Tasks and exercises -
- A) Answer these questions about the account of drawing twelve comic pages, one answer per line:
(i) At about which page did the writer leave the Lounge to look for food?
(ii) What medicine had the writer brought along?
(iii) Whose 24-hour comic does the account say was not finished?
- B) Please write a continuation of the account of drawing twelve comic pages, starting after its final sentence.

--- START Page ---

The number twelve was both intimidating and painfully doable to me. Just twelve pages, I kept telling myself. Eventually, my thumb-sketching became my drawing and I just focused on telling a story. My concentration wasn’t all that great the entire time. Sometimes my mind wandered and I got tired. It became painfully apparent to me after a while, even after I ate the food that I brought akin to breakfast, that I needed to get something to eat or the only thing I would be writing would be ellipses. Sometimes I can power through creating something and then dealing with my body afterwards, but on that summer day on Saturday it was a bad idea.

At one point, at about the beginning of page five, I walked out of the Lounge and down Little Italy to find some more food. It was beautiful out. People were dressed in colourful light clothing and talking and holding hands at outdoor cafes. I admit I’d been watching them outside the window above the couch anyway when I needed to get up. I even walked past Euclid Avenue and realized that the Dragon Lady that I visited with some friends a few years ago had been here. By the time I got past Sneaky Dees, I was feeling nostalgic in this familiar summer setting of everything. Then I ate some food as I came back and talked a bit more with people.

Of course, by then it was too late and I began to realize that I had the beginnings of a headache. Luckily, I brought my regular strength Tylenol with me: just to be sure. Of course, now–for me–I was going to be working with a handicap. My mind was really drifting and I vowed to myself that I was going to at least get to page six of my work before doing anything else: to get halfway done. Neil Gaiman did not succeed in finishing his 24-hour comic, but I could succeed in drawing and writing twelve bloody pages!

Then I somehow got to seven and at that point I had gotten fed up, took some more business cards, talked to some people, and gave them out. Then I browsed the comics because, after all, this was a bloody comics store and it was my duty to do so. At this point, my Second Wind kicked in in a terrifying sort of way. So I sat down and after telling someone else I was going to do this, I did.

--- END Page ---
--- START Data provided ---

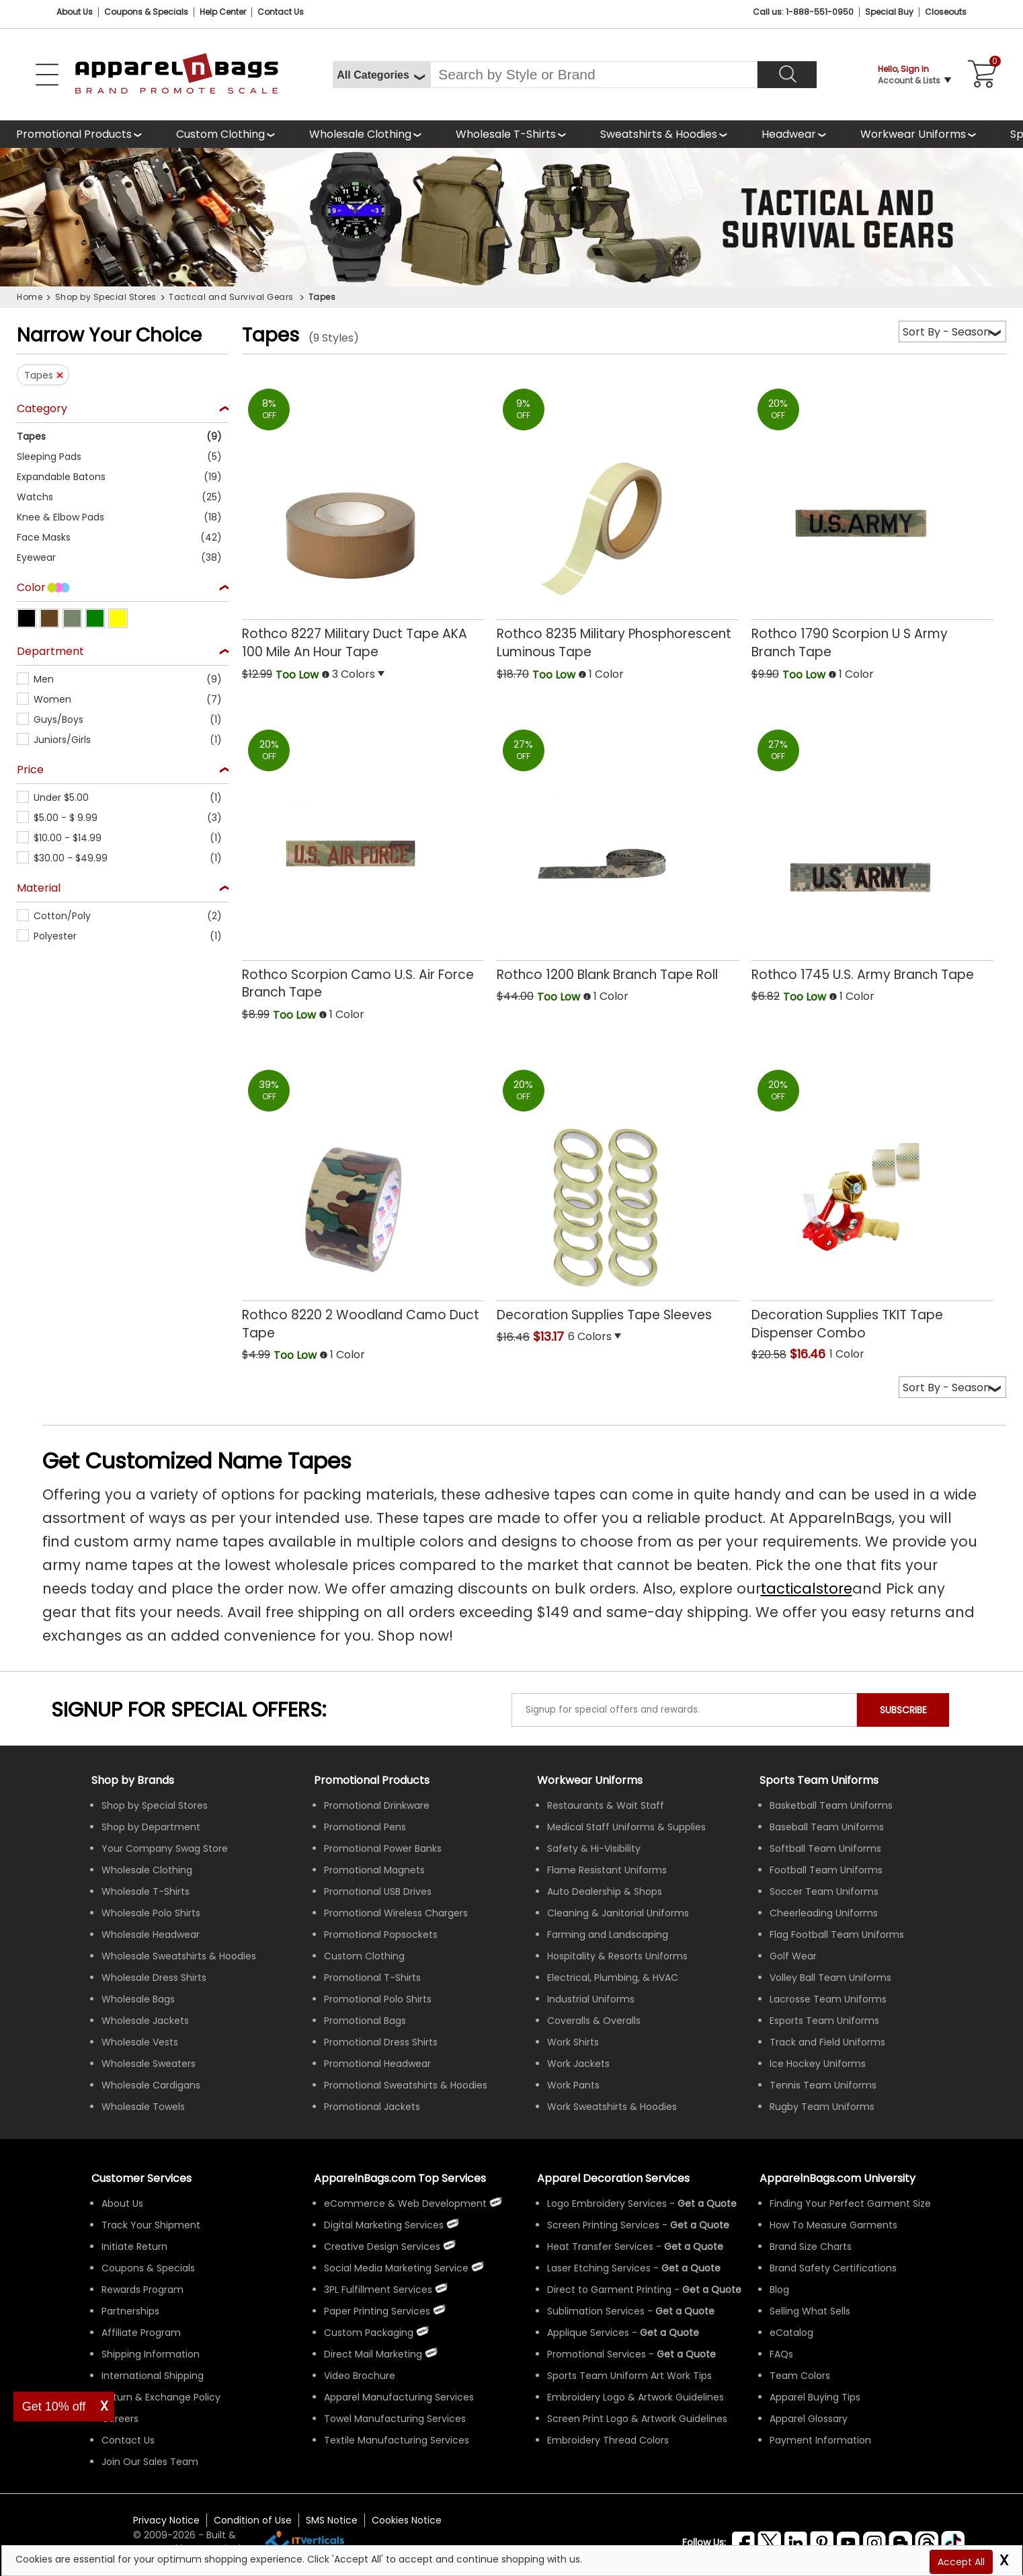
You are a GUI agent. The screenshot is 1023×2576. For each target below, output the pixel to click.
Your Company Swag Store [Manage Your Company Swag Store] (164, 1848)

--- END Data provided ---

Answers below -
- A)
(i) At about the beginning of page five.
(ii) Regular strength Tylenol.
(iii) Neil Gaiman's.

- B)
The thing is: this story had been in my head for a while that day–with other elements of it being in there for much longer–and I wanted it out. I wanted to finish what I started and have, in my hands, something to be proud of. And then seven pages became eight, and nine … by the time I got to the double digits, I knew I was going to do it. I just began drawing as basically as possible, not really caring about too many inaccuracies such as who was on the left or right, but just getting it out.

It was only after a while, after doing this all on my writing paper, instead of the white blank paper I brought for the purposes of drawing on, that I realized I was actually going to go over twelve pages.

And I did.

I finished my comic with about two minutes to spare before the deadline of 11. I felt … a good kind of tired. I did it. I finished the first part of an entire chapter of a fictional book I created in another world and I finished it more or less how I wanted to. So I talked with Keiren and some other people, and then I walked from College and Clinton in the summer night of Toronto back to Bathurst Station where I took a long ride back to Thornhill.

There was no way I was going to write the full story of that comic in just that night and maybe one day I will continue it, but I did what I set out to do: I drew it up to the point where I mentioned the very last sentence that it possessed in another narrative of mine. That night, I basically went to sleep in my clothes and on top of my blankets. I don’t remember even going to sleep, but I actually woke up pretty well rested all things considered.

The Marathon was a good, constructive day and I’m glad I did this. Oh, and for those who might say “Pictures or it didn’t happen,” I don’t have a scanner and just a camera. Also, my pictures are insanely crude and my writing … somewhat legible. Maybe one day I will show it, but right now I will just leave you with the message that I went out, took an idea with me, fleshed it, and finished it strong.

But I lied. There is actually one more thing I want to say. Aside from thanking Keiren Smith and the Comic Book Lounge for organizing and hosting this event respectively, and all my fellow awesome creators for attending it, I want to add a little tidbit about storytelling. A long time ago, a Creative Writing teacher of mine asked me which story-line of a meta-narrative I was making was either true or false. Nowadays, and after working on this comic–with its own meta-narrative sense–I realized something.

Something that parodies another thing, or subverts it and yet has its own intrinsic world-rules–or writing continuity and rhythm–can be more than just one thing: or one thing or the other. The fact is, for me, I like the idea of a multiplicity of different things happening one space and different dimensions. I like that dynamism. The truth is that all of my stories, even the stories within stories, are real. They are real to me.

And I think that is the thought out of all of this excellence that I am going to leave you all with.

ETA: Towards the end of the night, at the other end of the room people started singing this song parody. And as I worked, I sang along with them.

This is what happens when you put a group of geeky creators together in one space for an extended period of time.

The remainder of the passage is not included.